Seriously guys, who DO you think YOU are?
STOP. Stop this right now!
Just because you suffer more than others does not belittle anyone else's experience of pain. Sometimes I see migraine sufferers one-upping against each other like there are points to be scored.
Hemplegic 1 - episodic 0 - round two, ding ding!
Side note - I blog regularly about migraine to raise awareness and provide a platform for discussion, as well as to give information to the newly diagnosed - not to belittle anyone else's health.
Sometimes your colleague might go home sick with a cold and you think to yourself 'ooh they'd never cope being me. Look at me, I have a migraine every day and I'm still here!'
Where does this attitude get anyone? How do you expect people to support you when you are belittling their situation?
Yes YOU might feel like absolute crap, but moping about telling everyone stuff like this confirms to yourself that a) you suffer more than ANYONE else and b) just makes you a teeny bit heartless.
Stop feeling like you are the worst-off people in the world. For all you know they could be dealing with anything and haven't told you - for this very reason - that you'll just reply with one of these lines or tut at them.
Remember back to before you were diagnosed, if you can (yay for prescriptions!) A cold, the flu, perhaps even a hangover was enough to see you bedridden for the day, or at least marooned on the sofa under a blanket. But as a migraineur, you can't always do that, life still happens and we probably won't feel better tomorrow. Bills have to be paid, children have to be taken to school and the rest. A snotty nose? Oh, that's cute.
PAH, we think migraine gives us a license to mock anyone who has a sore tummy, or asthma, or anything else. That's if they dare tell us about it.
What gives us the right to think that nobody else suffers like us? If someone is complaining about something, it matters to THEM. Whether it's your husband, your family or your colleagues. Nobody likes a mood hoover!
Everyone has their own things, their own struggles, stuff you probably don't know about because they know you'll just go one-up with 'oh well, my migraines...etc.' when for all you know they could have something much larger than 'just a headache'. How can you expect support when you don't offer it out yourself?
You yourself know what it's like to have people not understanding, going 'oh another migraine? Have you tried avoiding chocolate?'.
How about get off the internet and go do something positive instead of wanting others to put you on some migrainey pedastal and climbing up there yourself?
Use this opportunity to educate instead of putting people in a corner, of course, once your friend/whomever is feeling a bit better.
When people feel sorry for me because of my chronic migraine diagnosis, I feel bad inside. I don't want pity. I just want people to understand. I always reply positively with something like 'it could be worse'. At the same time I am reminding myself that I CAN smile, I AM dealing with this.

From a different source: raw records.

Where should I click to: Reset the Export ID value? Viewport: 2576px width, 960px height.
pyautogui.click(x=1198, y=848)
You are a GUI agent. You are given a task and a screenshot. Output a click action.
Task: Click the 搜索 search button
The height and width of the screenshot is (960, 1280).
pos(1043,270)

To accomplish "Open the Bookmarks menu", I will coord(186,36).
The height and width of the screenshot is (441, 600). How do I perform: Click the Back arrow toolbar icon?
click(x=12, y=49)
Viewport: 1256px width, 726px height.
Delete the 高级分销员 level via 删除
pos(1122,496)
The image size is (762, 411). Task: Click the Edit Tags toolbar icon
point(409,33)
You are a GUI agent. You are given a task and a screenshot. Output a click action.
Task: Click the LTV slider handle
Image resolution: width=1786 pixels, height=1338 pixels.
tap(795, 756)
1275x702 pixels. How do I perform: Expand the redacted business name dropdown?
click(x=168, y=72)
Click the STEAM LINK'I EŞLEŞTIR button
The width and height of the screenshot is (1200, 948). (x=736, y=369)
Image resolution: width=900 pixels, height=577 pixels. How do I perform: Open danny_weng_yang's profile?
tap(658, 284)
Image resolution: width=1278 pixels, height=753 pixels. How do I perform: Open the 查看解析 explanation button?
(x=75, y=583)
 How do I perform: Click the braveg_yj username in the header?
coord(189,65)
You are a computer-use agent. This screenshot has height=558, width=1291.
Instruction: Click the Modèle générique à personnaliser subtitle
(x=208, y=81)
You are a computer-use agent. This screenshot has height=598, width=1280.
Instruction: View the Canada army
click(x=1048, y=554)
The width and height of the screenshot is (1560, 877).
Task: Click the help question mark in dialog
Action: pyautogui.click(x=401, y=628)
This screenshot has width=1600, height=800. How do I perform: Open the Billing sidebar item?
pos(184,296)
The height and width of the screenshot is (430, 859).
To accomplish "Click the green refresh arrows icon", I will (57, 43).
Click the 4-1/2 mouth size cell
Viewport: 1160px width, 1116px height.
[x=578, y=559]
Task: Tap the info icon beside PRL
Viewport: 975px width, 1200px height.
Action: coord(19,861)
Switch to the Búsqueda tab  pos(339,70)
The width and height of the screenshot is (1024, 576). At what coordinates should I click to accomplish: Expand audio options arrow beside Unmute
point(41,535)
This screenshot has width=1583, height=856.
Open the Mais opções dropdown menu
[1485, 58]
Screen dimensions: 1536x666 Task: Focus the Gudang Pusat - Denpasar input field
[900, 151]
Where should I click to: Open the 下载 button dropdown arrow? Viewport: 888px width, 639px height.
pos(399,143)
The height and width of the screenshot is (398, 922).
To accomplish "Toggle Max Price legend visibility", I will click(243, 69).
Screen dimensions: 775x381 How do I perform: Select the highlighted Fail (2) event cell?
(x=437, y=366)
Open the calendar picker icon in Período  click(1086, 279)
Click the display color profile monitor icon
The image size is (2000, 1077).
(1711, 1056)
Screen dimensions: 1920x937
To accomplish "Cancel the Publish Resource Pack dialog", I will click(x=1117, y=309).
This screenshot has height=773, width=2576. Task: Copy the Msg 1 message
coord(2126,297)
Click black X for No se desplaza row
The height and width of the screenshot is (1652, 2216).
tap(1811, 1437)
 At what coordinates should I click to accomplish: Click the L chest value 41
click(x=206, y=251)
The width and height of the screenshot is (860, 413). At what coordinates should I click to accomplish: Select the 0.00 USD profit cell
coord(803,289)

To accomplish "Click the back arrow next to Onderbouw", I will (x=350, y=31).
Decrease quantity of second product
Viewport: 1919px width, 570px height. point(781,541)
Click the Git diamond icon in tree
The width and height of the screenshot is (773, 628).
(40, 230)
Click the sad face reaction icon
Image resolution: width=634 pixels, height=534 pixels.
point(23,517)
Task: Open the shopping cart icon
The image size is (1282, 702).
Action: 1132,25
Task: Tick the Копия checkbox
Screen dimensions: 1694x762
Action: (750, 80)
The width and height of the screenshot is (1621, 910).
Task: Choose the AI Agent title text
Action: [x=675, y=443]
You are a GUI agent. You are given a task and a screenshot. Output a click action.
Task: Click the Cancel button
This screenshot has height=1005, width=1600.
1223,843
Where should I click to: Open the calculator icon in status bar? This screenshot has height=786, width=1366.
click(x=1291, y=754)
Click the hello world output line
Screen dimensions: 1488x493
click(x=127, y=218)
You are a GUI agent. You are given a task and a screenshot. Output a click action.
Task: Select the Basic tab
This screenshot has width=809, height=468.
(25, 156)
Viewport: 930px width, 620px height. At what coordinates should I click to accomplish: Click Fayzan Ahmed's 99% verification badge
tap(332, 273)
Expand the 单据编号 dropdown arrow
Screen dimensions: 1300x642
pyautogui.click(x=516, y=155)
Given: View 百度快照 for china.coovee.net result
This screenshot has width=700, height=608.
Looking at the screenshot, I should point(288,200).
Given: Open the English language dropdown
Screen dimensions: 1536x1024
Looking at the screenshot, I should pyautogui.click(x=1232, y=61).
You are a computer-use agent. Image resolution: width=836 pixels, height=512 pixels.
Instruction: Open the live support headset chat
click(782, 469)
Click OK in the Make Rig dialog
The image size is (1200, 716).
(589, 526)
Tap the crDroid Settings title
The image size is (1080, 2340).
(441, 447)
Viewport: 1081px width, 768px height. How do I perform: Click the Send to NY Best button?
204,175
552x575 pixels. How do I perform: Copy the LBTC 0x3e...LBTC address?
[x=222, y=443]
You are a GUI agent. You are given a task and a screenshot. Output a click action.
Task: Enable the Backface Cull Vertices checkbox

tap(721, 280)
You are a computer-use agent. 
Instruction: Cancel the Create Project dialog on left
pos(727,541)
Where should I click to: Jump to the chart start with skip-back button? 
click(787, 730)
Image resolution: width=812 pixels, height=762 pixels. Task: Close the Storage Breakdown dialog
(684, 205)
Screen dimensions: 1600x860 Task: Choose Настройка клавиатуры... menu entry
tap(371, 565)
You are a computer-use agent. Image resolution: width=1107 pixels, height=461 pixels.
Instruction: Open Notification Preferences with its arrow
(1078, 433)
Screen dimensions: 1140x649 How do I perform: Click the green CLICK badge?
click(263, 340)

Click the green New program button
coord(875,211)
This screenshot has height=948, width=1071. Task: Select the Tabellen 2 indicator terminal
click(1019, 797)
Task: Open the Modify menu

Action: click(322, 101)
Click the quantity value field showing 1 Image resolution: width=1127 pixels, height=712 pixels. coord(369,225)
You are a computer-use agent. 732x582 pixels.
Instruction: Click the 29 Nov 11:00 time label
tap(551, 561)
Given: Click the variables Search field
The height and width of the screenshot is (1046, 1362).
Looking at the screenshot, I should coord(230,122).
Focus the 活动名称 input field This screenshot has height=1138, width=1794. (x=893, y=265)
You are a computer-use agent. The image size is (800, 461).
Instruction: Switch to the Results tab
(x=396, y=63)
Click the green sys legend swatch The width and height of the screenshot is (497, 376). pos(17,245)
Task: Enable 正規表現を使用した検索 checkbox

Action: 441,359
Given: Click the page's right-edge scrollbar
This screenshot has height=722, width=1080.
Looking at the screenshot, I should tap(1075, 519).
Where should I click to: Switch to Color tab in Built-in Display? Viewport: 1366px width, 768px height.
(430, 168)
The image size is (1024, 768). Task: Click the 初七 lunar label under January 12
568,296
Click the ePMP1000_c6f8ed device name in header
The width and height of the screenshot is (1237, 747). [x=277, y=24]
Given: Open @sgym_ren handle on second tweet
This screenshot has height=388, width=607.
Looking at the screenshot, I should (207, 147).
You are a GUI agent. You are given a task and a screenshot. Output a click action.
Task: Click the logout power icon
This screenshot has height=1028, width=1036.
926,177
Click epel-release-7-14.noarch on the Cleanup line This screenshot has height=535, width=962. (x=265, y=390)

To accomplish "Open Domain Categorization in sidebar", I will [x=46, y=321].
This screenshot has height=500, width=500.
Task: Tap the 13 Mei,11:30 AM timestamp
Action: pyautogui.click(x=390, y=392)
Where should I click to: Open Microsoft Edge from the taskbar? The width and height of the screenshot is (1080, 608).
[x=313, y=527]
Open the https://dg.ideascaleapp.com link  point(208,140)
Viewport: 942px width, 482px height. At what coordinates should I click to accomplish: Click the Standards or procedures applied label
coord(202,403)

And to be honest, rubbish as my situation is, it really could be worse. Get some perspective. Be grateful for your mere existence, your access to healthcare, your freedom of speech or whatever else you want to be grateful for - especially if you have some ice cream left in the freezer!
Pull yourself out of this thought process and instead, pat yourself on the back for being as strong as you are! You deserve respect, not pity.
Sometimes it *is* impossible to see forward and get yourself out of this thinking quicksand, especially on a bad migraine day. If you're not ready to try and change your attitude, recognise why and make small steps to turn your outlook around when you have a good day.
Positive thinking often increases your personal resilience and your health.
We're not dying, we are migraineurs, and we are BETTER than this.